Young, on the other hand, said Merkel had made a series of blunders, the most serious of which was to “lay out the welcome mat for refugees without consultation with European neighbours… in order to expiate German war guilt.”

Young said that Britain’s exit from the EU would hopefully propel the institution towards reform or preferably allow it to “deflate in a peaceable way rather than erupt in violence.”

Piras struck back that “before throwing our toys out the pram”, we should ask how we can fix the European Union. Nougayrède agreed, insisting that the EU may prove to be an “easy punching ball”, but it is not true that the institution cannot reform.

Luyendijk offered a European perspective on Brexit, telling the audience that there is little interest in the UK among European leaders. “The refugee crisis is a big issue, not you,” he said.

Asked to give their predictions for how Europe would look in 10 years’ time, Luyendijk said: “We will look back and wonder why we wasted so much time on things like Brexit while other bigger issues were left untouched.”

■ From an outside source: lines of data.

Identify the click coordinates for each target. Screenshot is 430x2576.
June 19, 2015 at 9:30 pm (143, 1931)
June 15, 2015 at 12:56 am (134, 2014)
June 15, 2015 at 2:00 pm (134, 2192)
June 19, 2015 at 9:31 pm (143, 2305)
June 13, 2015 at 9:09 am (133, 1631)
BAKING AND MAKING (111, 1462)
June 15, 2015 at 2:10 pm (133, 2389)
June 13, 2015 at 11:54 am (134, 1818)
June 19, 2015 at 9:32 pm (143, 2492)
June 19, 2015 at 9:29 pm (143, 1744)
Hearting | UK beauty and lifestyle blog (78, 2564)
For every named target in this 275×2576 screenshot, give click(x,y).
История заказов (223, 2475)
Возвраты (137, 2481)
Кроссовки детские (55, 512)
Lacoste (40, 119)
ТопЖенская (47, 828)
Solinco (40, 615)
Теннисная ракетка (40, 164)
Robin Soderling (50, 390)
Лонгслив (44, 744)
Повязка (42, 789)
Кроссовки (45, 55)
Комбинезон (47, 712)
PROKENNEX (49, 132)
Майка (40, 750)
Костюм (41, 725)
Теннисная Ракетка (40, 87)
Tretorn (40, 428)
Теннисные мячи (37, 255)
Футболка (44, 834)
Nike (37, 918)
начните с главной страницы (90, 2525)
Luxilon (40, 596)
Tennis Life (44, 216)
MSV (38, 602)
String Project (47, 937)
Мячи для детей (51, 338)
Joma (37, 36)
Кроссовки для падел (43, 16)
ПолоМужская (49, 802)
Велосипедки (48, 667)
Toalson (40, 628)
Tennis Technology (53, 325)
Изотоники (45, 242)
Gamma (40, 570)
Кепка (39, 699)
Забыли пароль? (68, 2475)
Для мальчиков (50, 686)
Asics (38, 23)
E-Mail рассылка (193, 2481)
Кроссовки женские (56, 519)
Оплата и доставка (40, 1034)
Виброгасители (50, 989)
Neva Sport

Piras hoped to “live in a Europe that is better than the one we founded.” She said: “Europe has given us great things and tomorrow we can become better and stronger.”

Gavin Hewitt underlined the strong commitment from European leaders to the project. “Despite successive crises, the establishment won’t row back on the project. Never underestimate their commitment to make the European Union project work.”

Young said that the Leave campaign will “probably win” the European referendum. “I hope it will stimulate other independence movements in other countries which are vital for genuine reform.”

Nougayrède suggested that the EU will pull through despite the challenges it faces. “Enough people are aware that we live in a globalised world. We must act as a collective club, not individual nations. We need to think collectively to shape realities that affect us, not just be submitted to them.”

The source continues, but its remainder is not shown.